München: Bei Kurt Krömer kam regelmäßig der Gerichtsvollzieher

München: Bei Kurt Krömer kam regelmäßig der Gerichtsvollzieher

Kurt Krömers Anfangsjahre auf der Bühne waren nach eigenen Angaben schwer. „Im Nachhinein wars wichtig, dass ich erst mal durch die Scheiße kriechen musste”, sagte der 37-jährige Komiker der „Süddeutschen Zeitung” (Freitagausgabe).

Der Gerichtsvollzieher sei regelmäßig gekommen, habe aber nicht zum Pfänden gefunden. 11,50 Mark habe er als erste Gage bekommen. Gelebt habe er von Hilfsarbeiten.

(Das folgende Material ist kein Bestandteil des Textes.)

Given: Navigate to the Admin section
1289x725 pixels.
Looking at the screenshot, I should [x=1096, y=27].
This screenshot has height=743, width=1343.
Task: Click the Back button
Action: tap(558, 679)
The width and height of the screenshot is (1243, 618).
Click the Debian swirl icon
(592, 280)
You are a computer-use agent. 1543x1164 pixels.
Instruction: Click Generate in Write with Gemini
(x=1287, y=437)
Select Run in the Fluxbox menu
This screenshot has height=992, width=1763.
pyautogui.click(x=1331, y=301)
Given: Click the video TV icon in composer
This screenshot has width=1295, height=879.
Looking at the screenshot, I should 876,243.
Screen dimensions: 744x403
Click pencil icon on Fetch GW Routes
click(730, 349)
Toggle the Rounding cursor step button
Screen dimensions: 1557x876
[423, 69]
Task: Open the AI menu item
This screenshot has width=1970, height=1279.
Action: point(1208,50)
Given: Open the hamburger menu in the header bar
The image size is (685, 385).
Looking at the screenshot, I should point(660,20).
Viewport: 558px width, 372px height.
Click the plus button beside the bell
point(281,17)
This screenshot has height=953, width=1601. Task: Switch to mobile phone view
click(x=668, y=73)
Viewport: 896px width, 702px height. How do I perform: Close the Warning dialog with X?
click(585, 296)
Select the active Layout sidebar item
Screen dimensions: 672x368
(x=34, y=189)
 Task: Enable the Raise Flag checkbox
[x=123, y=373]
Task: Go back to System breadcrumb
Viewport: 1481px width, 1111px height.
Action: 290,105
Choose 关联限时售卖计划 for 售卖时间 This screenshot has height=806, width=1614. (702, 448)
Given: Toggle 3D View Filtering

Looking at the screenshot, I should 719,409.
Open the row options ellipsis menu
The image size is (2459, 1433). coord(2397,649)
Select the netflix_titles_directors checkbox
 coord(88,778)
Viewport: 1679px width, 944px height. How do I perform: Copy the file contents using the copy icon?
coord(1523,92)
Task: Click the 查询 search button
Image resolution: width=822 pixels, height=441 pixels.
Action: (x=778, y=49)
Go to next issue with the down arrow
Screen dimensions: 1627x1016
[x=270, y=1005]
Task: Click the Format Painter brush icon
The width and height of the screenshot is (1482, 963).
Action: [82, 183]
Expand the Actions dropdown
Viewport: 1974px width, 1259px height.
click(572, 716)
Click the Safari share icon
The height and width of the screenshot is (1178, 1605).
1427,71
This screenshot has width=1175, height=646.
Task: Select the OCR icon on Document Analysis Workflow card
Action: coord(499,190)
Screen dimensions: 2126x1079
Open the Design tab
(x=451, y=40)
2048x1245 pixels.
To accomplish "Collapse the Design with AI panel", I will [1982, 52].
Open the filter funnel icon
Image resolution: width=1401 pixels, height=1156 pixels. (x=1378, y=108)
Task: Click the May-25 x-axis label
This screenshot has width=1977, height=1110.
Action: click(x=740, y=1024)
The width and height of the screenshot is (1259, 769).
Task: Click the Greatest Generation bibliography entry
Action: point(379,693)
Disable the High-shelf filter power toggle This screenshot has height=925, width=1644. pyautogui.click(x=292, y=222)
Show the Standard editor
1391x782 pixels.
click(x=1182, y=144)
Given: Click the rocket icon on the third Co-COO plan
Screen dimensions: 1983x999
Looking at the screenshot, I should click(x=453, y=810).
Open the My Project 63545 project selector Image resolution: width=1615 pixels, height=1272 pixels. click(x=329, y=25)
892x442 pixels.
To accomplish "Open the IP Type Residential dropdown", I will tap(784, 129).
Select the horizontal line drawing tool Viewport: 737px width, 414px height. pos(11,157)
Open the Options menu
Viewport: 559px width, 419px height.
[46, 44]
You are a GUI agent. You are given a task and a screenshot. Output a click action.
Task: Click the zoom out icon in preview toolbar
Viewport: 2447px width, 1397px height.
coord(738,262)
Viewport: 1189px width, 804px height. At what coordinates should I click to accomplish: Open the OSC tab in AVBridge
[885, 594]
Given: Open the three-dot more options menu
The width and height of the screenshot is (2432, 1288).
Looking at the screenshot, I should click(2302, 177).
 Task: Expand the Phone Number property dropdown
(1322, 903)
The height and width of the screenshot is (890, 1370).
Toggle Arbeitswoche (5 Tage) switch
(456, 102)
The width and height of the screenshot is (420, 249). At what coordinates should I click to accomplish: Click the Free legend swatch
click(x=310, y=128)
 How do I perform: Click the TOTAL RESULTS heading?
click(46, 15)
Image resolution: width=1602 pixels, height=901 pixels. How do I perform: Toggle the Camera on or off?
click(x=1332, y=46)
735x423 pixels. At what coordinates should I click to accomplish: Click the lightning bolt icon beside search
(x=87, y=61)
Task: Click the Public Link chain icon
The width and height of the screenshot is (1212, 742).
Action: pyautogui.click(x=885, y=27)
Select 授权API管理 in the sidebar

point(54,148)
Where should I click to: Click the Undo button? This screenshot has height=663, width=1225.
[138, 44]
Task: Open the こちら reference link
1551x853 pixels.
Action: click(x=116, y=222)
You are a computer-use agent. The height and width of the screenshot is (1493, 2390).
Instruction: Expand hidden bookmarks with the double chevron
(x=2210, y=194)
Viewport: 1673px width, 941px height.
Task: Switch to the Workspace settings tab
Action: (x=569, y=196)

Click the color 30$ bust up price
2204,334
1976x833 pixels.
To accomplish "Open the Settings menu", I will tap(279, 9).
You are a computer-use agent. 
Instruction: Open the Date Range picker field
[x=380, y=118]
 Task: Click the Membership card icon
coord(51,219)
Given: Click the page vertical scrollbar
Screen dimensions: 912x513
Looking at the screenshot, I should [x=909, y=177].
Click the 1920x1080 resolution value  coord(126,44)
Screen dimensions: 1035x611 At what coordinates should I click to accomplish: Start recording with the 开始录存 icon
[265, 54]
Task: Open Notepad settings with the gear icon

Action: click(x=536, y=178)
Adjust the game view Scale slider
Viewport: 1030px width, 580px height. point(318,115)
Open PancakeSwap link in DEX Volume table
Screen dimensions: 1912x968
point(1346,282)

„Ich bin um 4.30 Uhr aufgestanden, hab in Hohenschönhausen acht Stunden aufm Bau Putz von den Wänden gekloppt; abends auf der Bühne taten mir die Hände weh, und die Zuschauer wollten mich nicht sehen. Das war der finale Arschtritt”, fügte Krömer hinzu.

Der Komiker moderiert ab 18. August im Ersten eine neue Fernsehshow mit dem Titel „Krömer - Late Night Show”.